Proteins of the kidney microvillar membrane. Effects of monensin, vinblastine, swainsonine and glucosamine on the processing and assembly of endopeptidase-24.11 and dipeptidyl peptidase IV in pig kidney slices.

The effects of various inhibitors were studied on the biogenesis of endopeptidase-24.11 (EC 3.4.24.11) and dipeptidyl peptidase IV (EC 3.4.14.5) in slices of renal cortex, from piglets of the Yucatan strain, maintained in organ culture. These microvillar peptidases were synthesized within membrane compartments and underwent glycosylation to yield high-mannose and complex forms [the preceding paper, Stewart & Kenny (1984) Biochem. J. 224, 549-558]. Monensin caused very gross ultrastructural changes in the proximal-tubular cells, resulting from distension of the Golgi sacs. It blocked the processing of the high-mannose to the complex glycosylated forms of the peptidases and prevented their assembly in the microvillar membrane.
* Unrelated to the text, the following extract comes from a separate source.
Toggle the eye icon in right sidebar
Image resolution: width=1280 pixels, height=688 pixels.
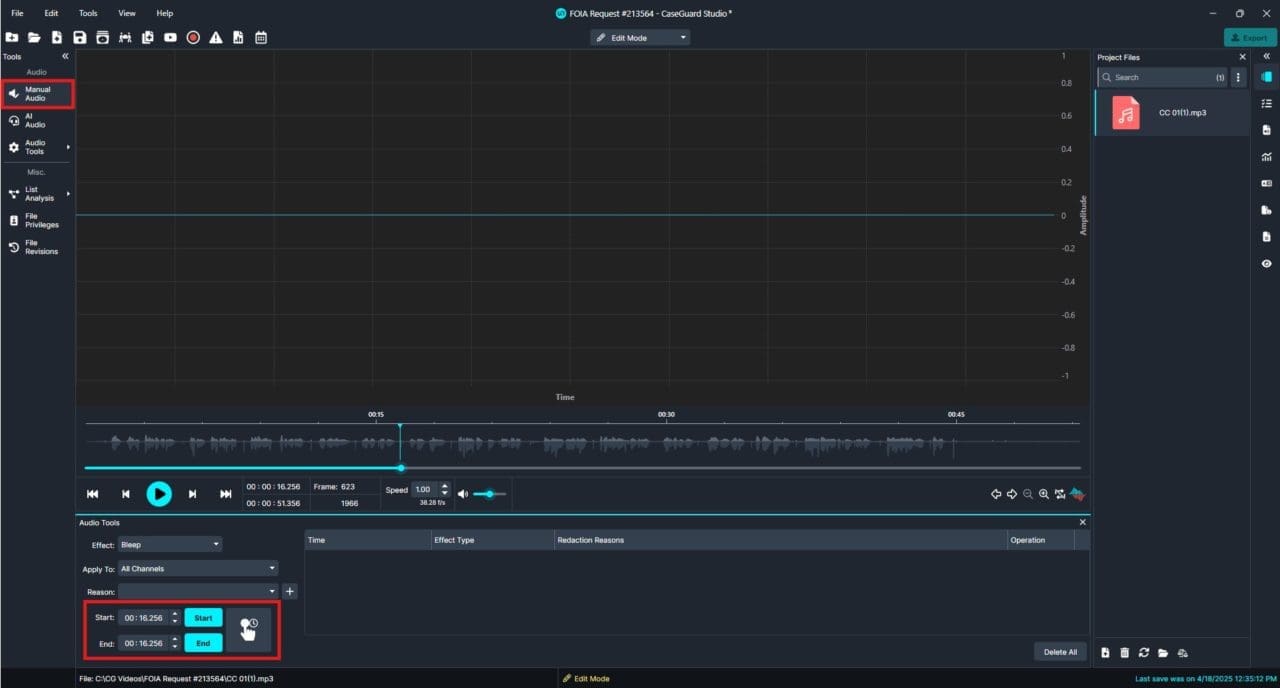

Swainsonine, an inhibitor of alpha-mannosidase II, generated new 'hybrid' forms of the proteins, intermediate in Mr between the high-mannose and the complex forms, but did not prevent assembly of the hybrid forms in microvilli. Vinblastine, an agent that affects microtubules, delayed, but did not abolish, either the processing or the transport to microvilli. Glucosamine interfered with the initial glycosylation reactions and generated heterogeneous sets of partially glycosylated polypeptides of lower Mr than the high-mannose forms. These results are discussed in relation to the site and mechanism of glycosylation and the involvement of the Golgi complex and microtubules in the biogenesis of these membrane peptidases.